* Begin SELECTED TEXT *
Wherein having Fernandez’s system of object detection particularly for vehicles wherein the one or more components of the vehicle comprise at least one of: one or more taillights of the vehicle or a license plate of the vehicle.
The motivation behind the modification would have been to allow for more accurate data to be obtained, since both Fernandez and Wilbert are both systems that use detection of parts of a car. Wherein Fernandez’s system wherein improved the accuracy of the data obtained, while Wilbert’s system provides a further increase in accuracy of obtaining data. Please see Fernandez et al. (US 20140133698 A1), Paragraph [0069] and Wilbert et al. (US 20180300578 A1), Paragraph [0101 and 00182]).
Claims 10, 20, and 30 are rejected under 35 U.S.C 103 as being unpatentable over Fernandez et al. (US 20140133698 A1) hereafter referenced as Fernandez in view of Takahashi et al (US 20160014406 A1) hereafter referenced as Takahashi, Liu et al. (US 20190103026 A1) hereafter referenced as Liu, and Tan et al (US 20230005173 A1) hereafter referenced as Tan and further in view of Lubbe et al (Brake reactions of distracted drivers to pedestrian Forward Collision Warning systems) hereafter referenced as Lubbe.
Regarding claim 10, Fernandez in view of Takahashi, Liu, and Tan the method of Claim 1,
Fernandez explicitly teaches, wherein the identified at least one action comprises at least one of: an adjustment to at least one of (Fig. 6, Paragraph [0053]- Fernandez discloses in response to the detection, the FCW system may take an appropriate action such as warning the driver or applying brakes.):
a braking of the vehicle (Fig. 6, Paragraph [0053]- Fernandez discloses in response to the detection, the FCW system may take an appropriate action such as warning the driver or applying brakes.);
Fernandez and Tan fail to explicitly teach a steering of a vehicle, a speed of the vehicle, and acceleration of the vehicle.
However, Takahashi explicitly teaches a steering of a vehicle (Fig. 1, Paragraph [0112]- Takahashi discloses the vehicle drive control unit 104 performs the cruise assist control such as reporting a warning to a driver of the vehicle 100, and controlling the steering and brakes of the vehicle),
a speed of the vehicle (Fig. 1, Paragraph [0121]- Takahashi discloses when performing these processing, vehicle operation information such as vehicle speed, acceleration (acceleration in front-to-rear direction of vehicle), steering angle, and yaw rate of the vehicle 100 can be input using the data IF 124, and such information can be used as parameters for various processing. Data output to the external unit can be used as input data used for controlling various devices of the vehicle 100 such as brake control, vehicle speed control, and warning control.),
an acceleration of the vehicle (Fig. 1, Paragraph [0121]- Takahashi discloses when performing these processing, vehicle operation information such as vehicle speed, acceleration (acceleration in front-to-rear direction of vehicle), steering angle, and yaw rate of the vehicle 100 can be input using the data IF 124, and such information can be used as parameters for various processing. Data output to the external unit can be used as input data used for controlling various devices of the vehicle 100 such as brake control, vehicle speed control, and warning control.).
* End SELECTED TEXT *
> DIRECTIONS:
Copy out the passage of the patent rejection text that opens with "Wherein having Fernandez’s" and closes with "plate of the vehicle.", swapping "license plate" for "registration plate".
* Begin PROVIDED INFORMATION *
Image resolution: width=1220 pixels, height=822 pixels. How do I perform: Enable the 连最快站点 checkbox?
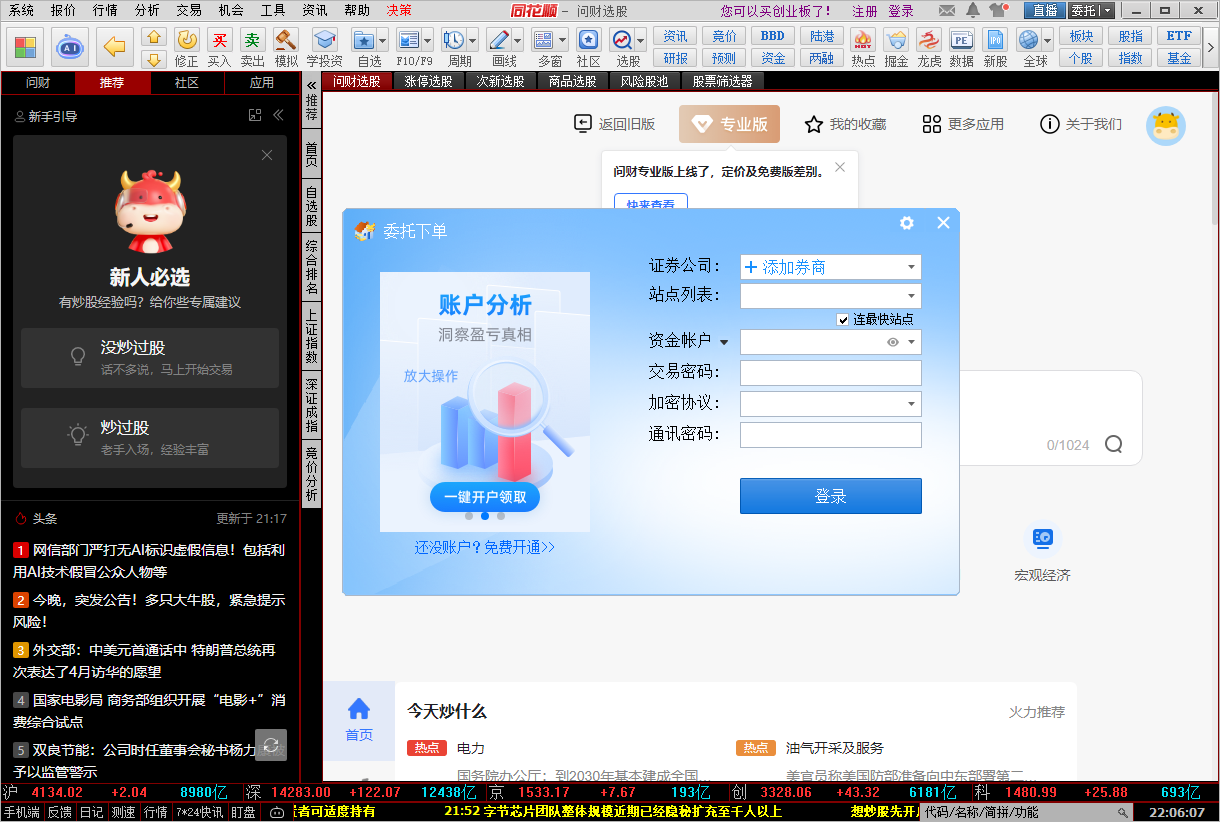click(x=843, y=320)
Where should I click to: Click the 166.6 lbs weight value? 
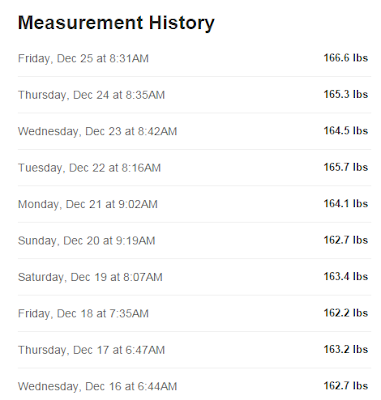(346, 58)
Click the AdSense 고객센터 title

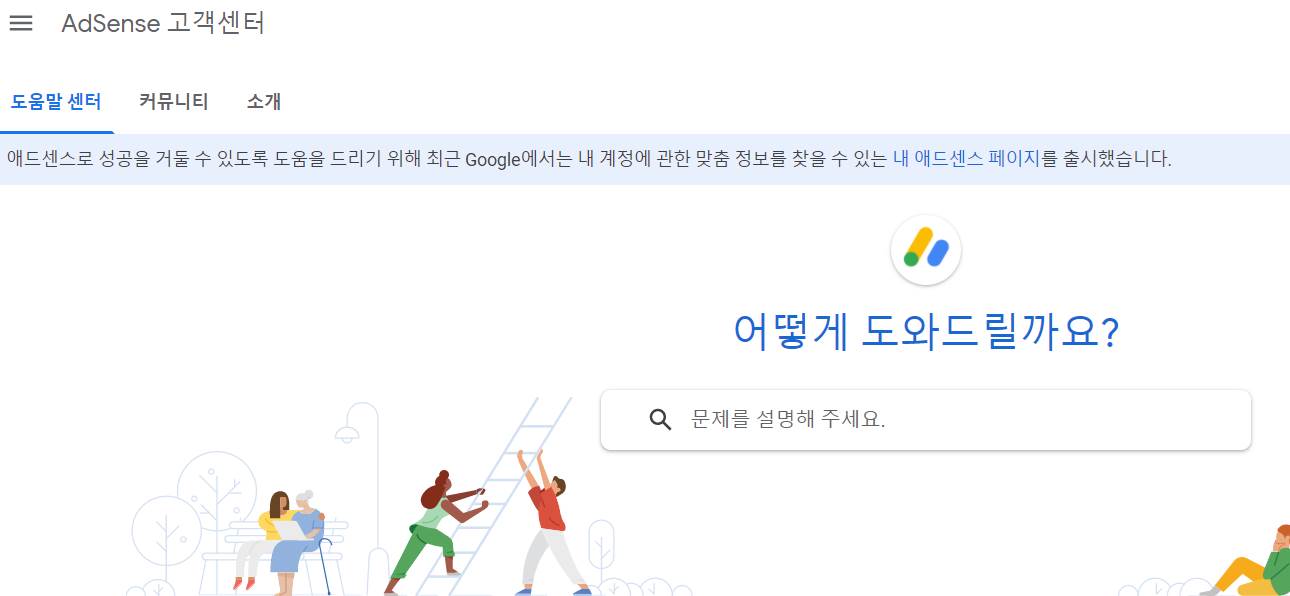(x=163, y=23)
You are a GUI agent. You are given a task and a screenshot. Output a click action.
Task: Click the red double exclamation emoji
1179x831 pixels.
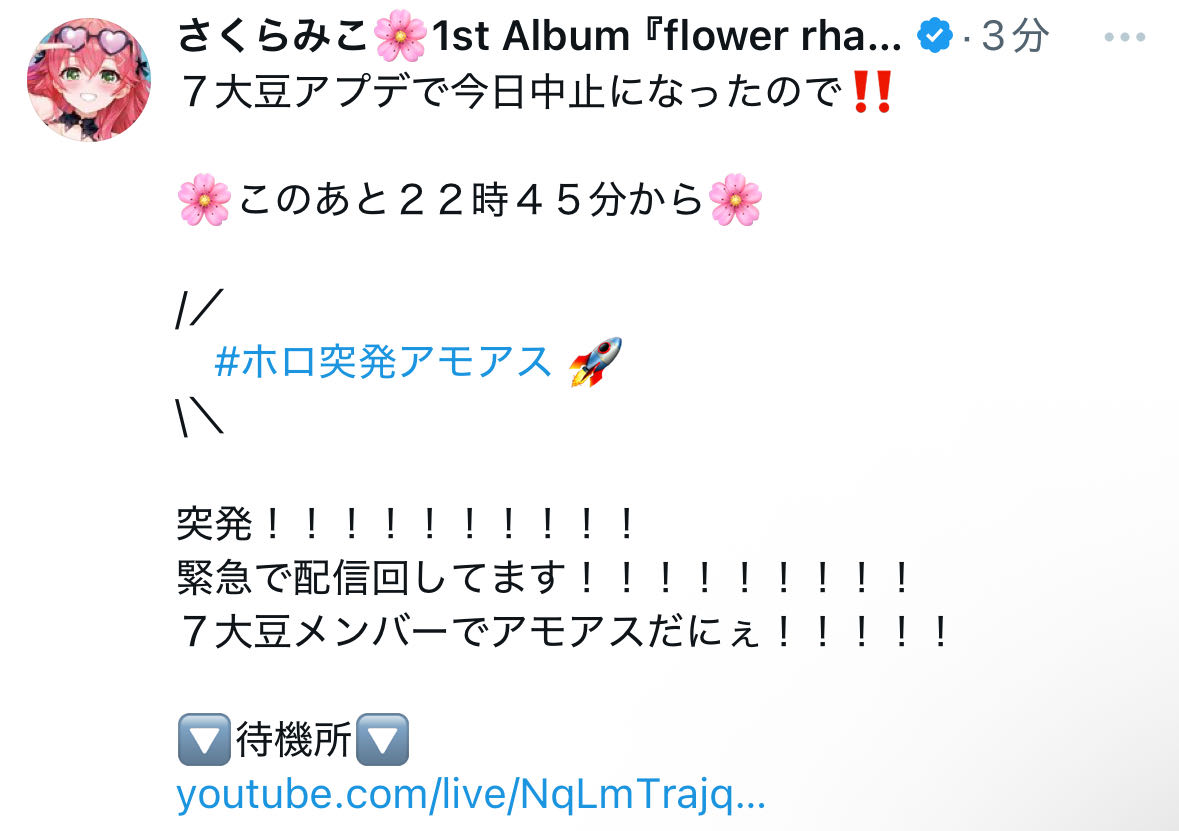872,92
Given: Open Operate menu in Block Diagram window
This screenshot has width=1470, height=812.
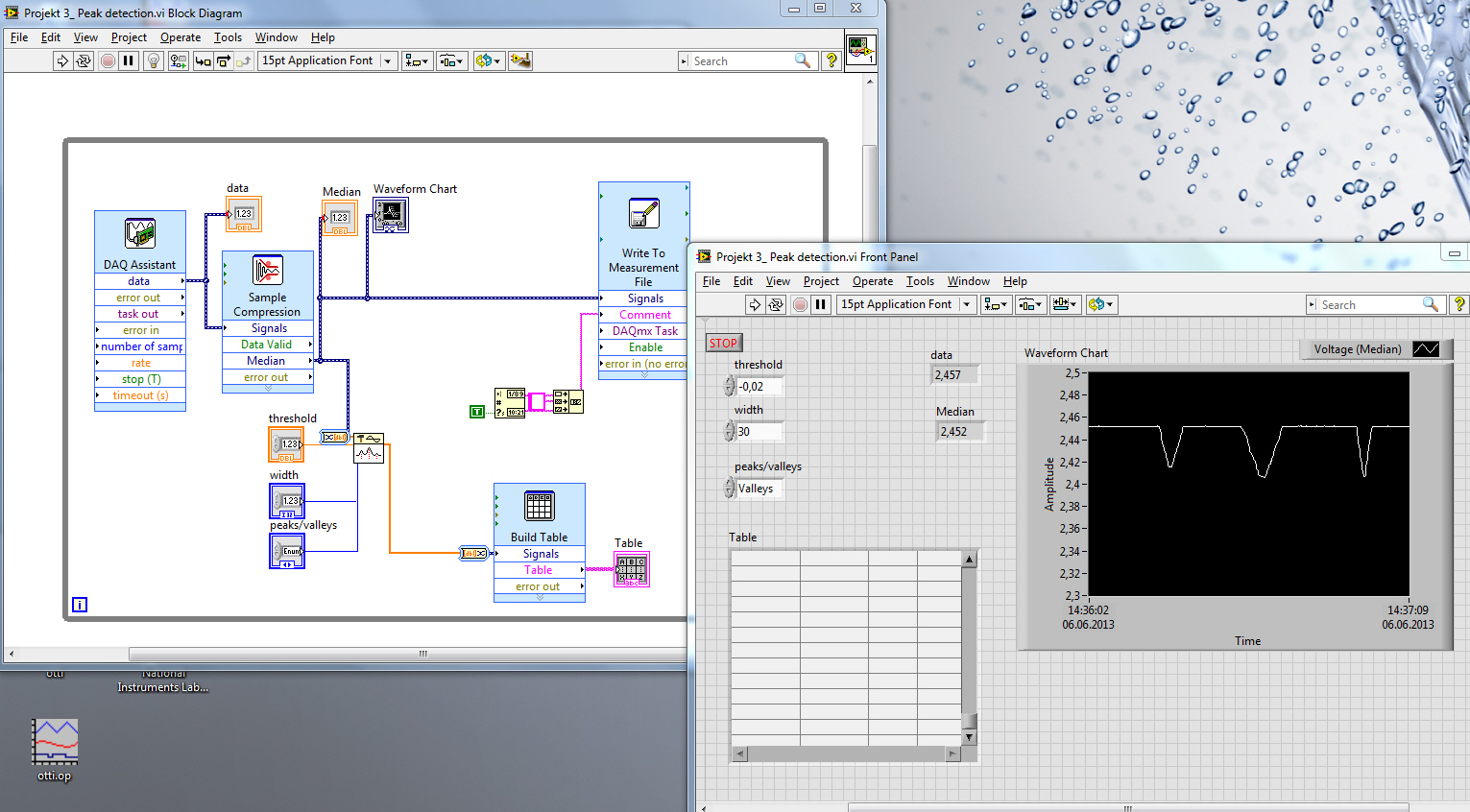Looking at the screenshot, I should [181, 37].
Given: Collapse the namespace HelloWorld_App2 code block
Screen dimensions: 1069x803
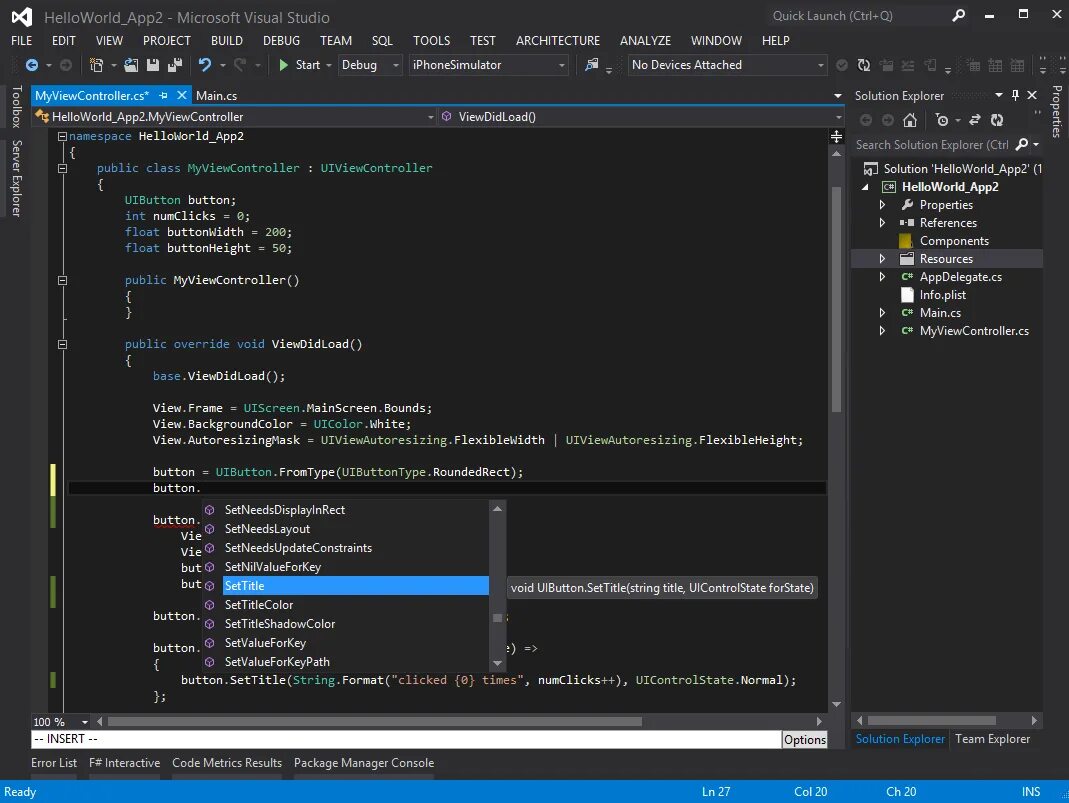Looking at the screenshot, I should 62,136.
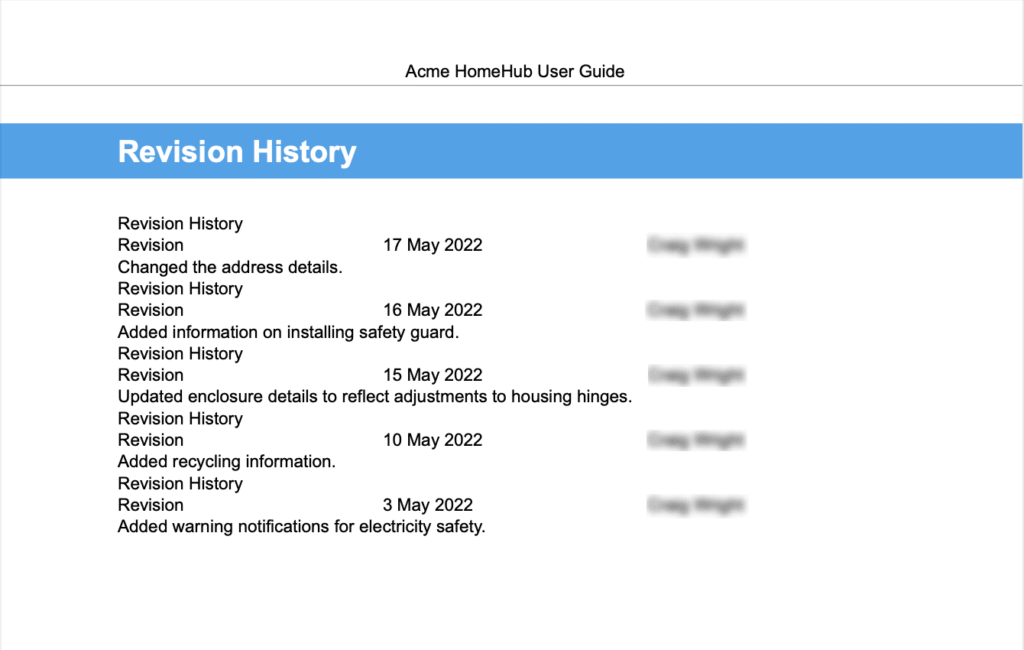Click the blurred author name beside 15 May 2022
Viewport: 1024px width, 650px height.
click(x=696, y=374)
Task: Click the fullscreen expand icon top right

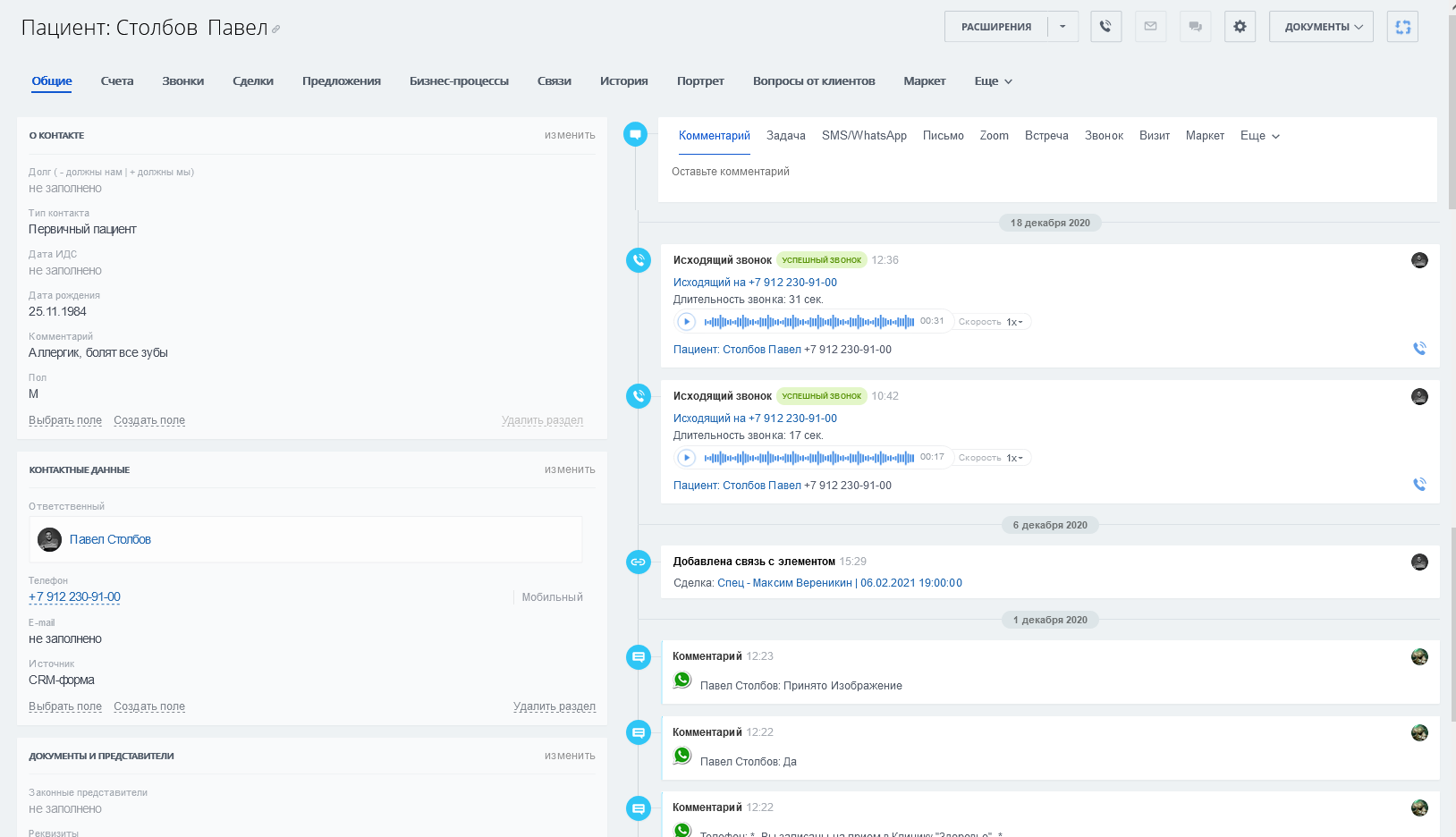Action: tap(1402, 27)
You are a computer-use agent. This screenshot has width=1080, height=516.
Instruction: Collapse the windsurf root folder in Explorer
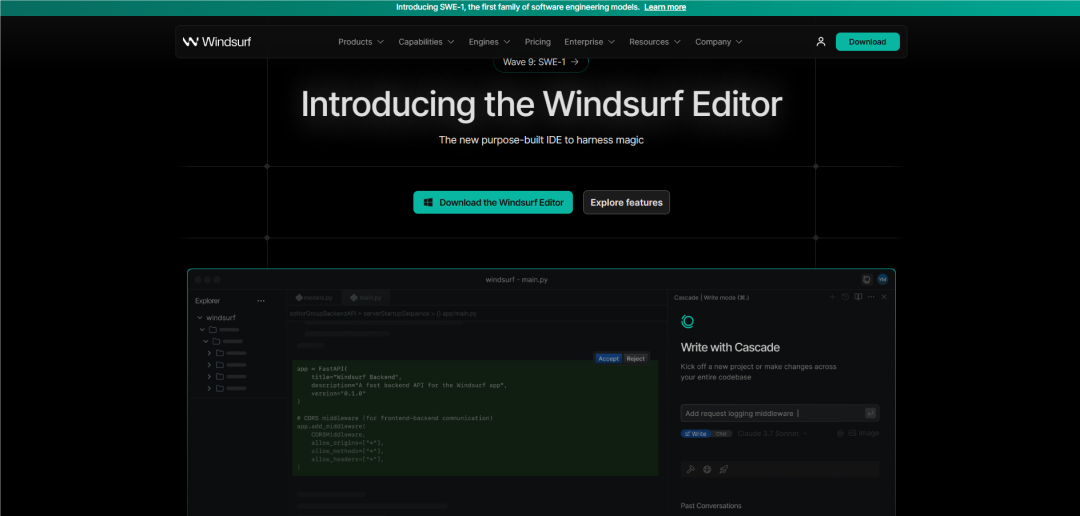coord(216,318)
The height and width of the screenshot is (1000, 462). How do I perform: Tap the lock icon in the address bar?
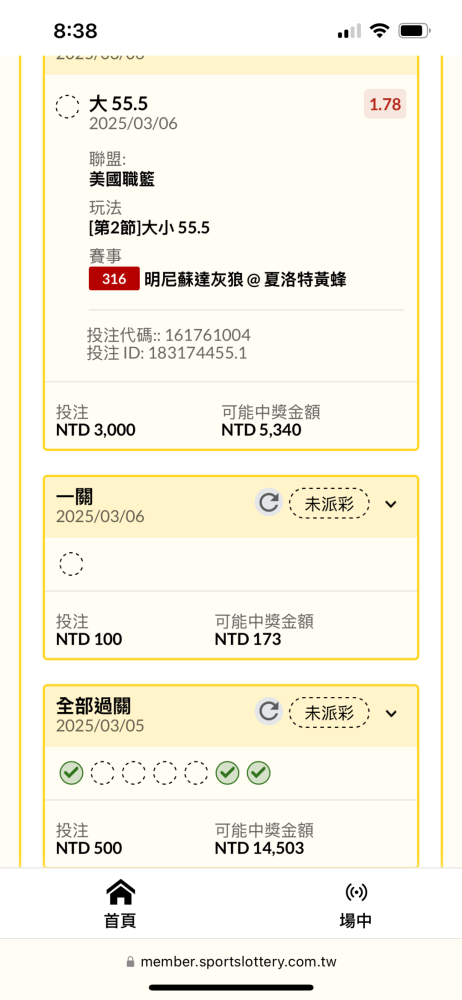coord(131,961)
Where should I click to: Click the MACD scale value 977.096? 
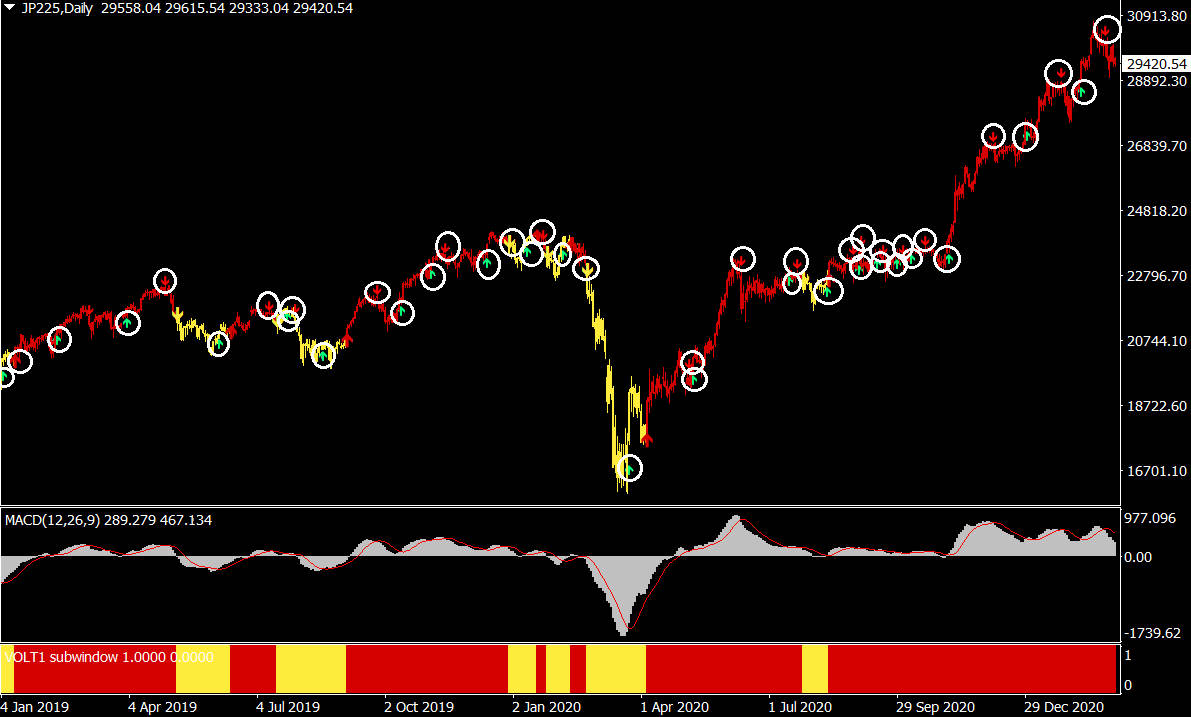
* End PROVIDED INFORMATION *
> COMPLETE OUTPUT:
Wherein having Fernandez’s system of object detection particularly for vehicles wherein the one or more components of the vehicle comprise at least one of: one or more taillights of the vehicle or a registration plate of the vehicle.